Numerical control is a crucial aspect of machines, enabling precise control of movements and operations. These machines, which rely on computer programming and numerical data, have significantly improved production efficiency, accuracy, and repeatability in various industries.
This has led to the development of CNC (Computer Numerical Control) machines, which further integrate computers to control their functionalities, enabling more sophisticated machining processes.
NC machines use predefined alphanumeric codes to guide the movements of specific tools, allowing for efficient and precise control of parameters like motor speed, feed rate, rotation direction, and depth of cut. This streamlined manufacturing process offers enhanced accuracy and automation for various machining operations.
Numerical control (NC) is a form of programmable automation used in machine tools, where processes are controlled by numbers, letters, and symbols. NC machines are controlled by a set of instructions called a program, which can be changed based on job types. NC provides flexibility in its use, as it allows for easy writing of new instructions for each job.

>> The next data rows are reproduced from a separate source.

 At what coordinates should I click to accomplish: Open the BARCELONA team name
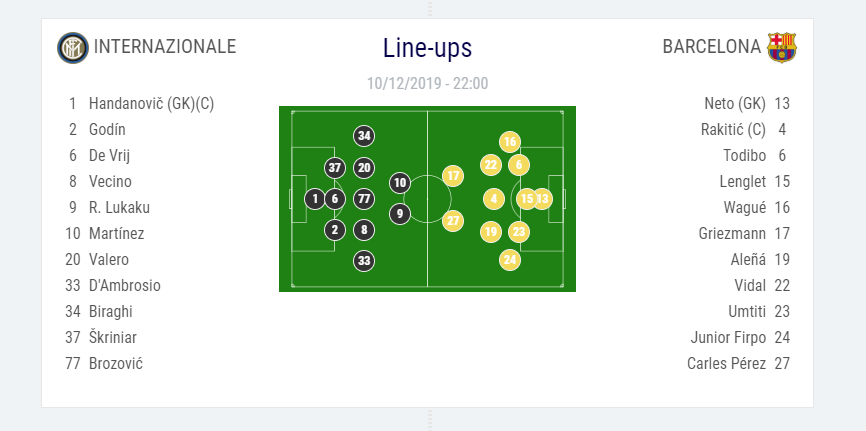pyautogui.click(x=711, y=47)
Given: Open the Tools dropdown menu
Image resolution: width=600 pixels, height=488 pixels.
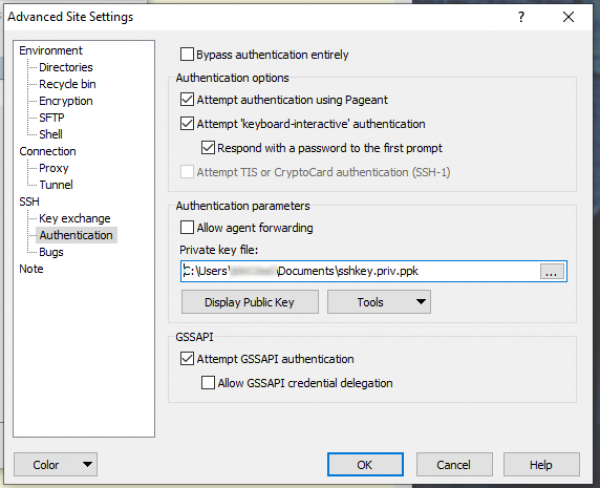Looking at the screenshot, I should pos(379,302).

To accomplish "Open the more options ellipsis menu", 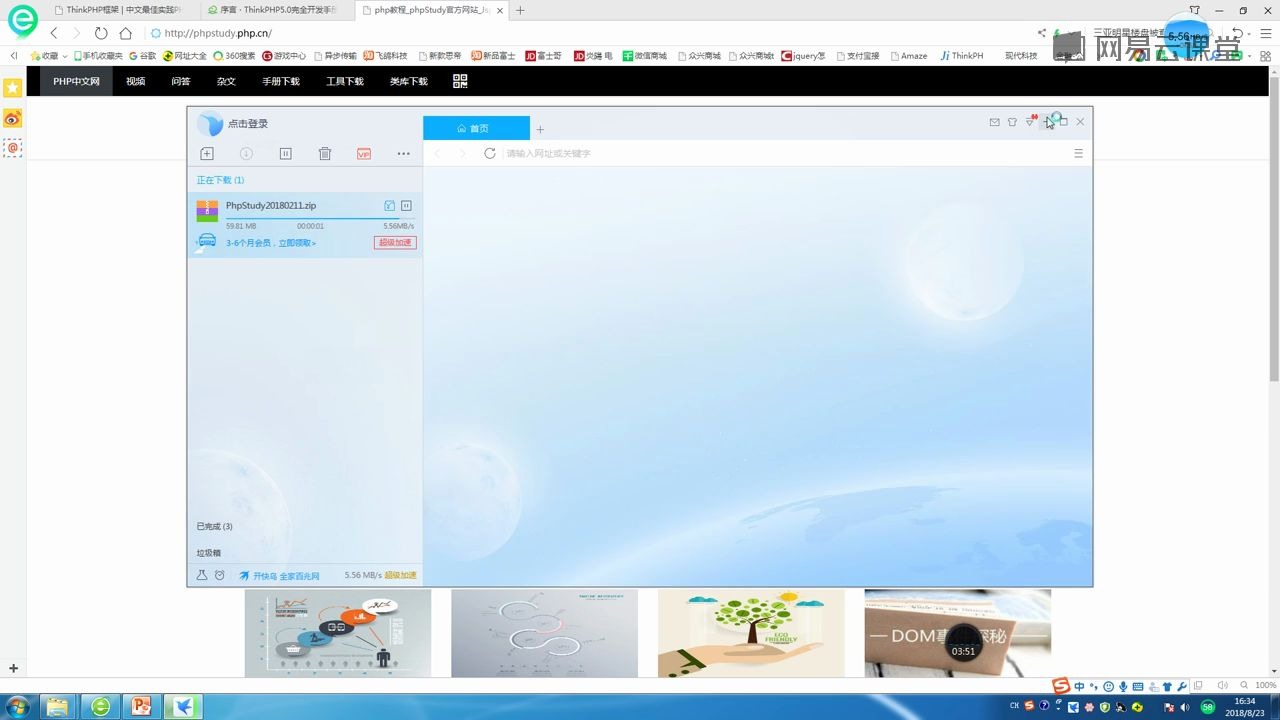I will click(403, 153).
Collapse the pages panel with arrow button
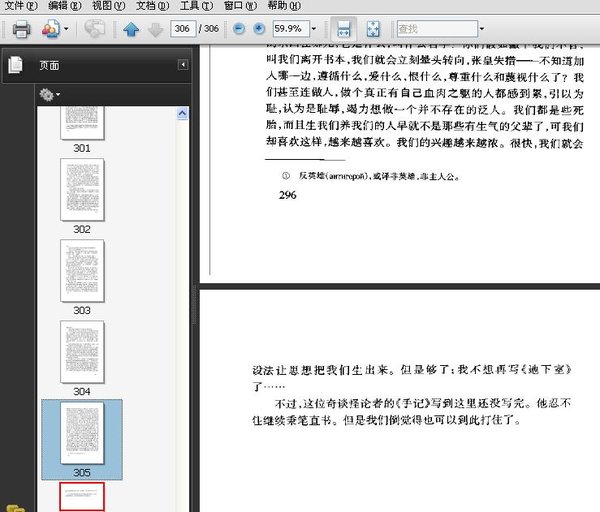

It can be applied to various operations like drafting, assembly, inspection, and sheet metal working, but is more prominently used for metal machining processes like turning, drilling, milling, and shaping. NC allows for fast machining operations, making bulk manufacturing more affordable. Overall, NC offers a flexible and cost-effective solution for various machine tools.
Applications
Numerical control technology is a crucial tool in various production operations, including metal cutting, automatic drafting, spot welding, press working, assembly, and inspection. It is particularly useful in metal machining operations, such as turning, sawing, grinding, milling, drilling, and boring.
NC machines are most suitable for complex, expensive, high metal removal jobs, where 100% inspection is required, and close tolerance is required. They are often used in small batch lots or short production runs. NC machines excel in producing parts with intricate contours, close tolerances, and excellent repeatability.
They are also suitable for parts undergoing frequent engineering changes, where human errors could lead to significant costs, urgently required parts, and small batch lots or short production runs. Overall, NC technology plays a vital role in the metal-cutting industry.
Parts of NC Machines
The central part of a NC machine is the controller, which processes input instructions and directs machine tools to perform desired operations. This component is more advanced, capable of handling complex algorithms and real-time data processing.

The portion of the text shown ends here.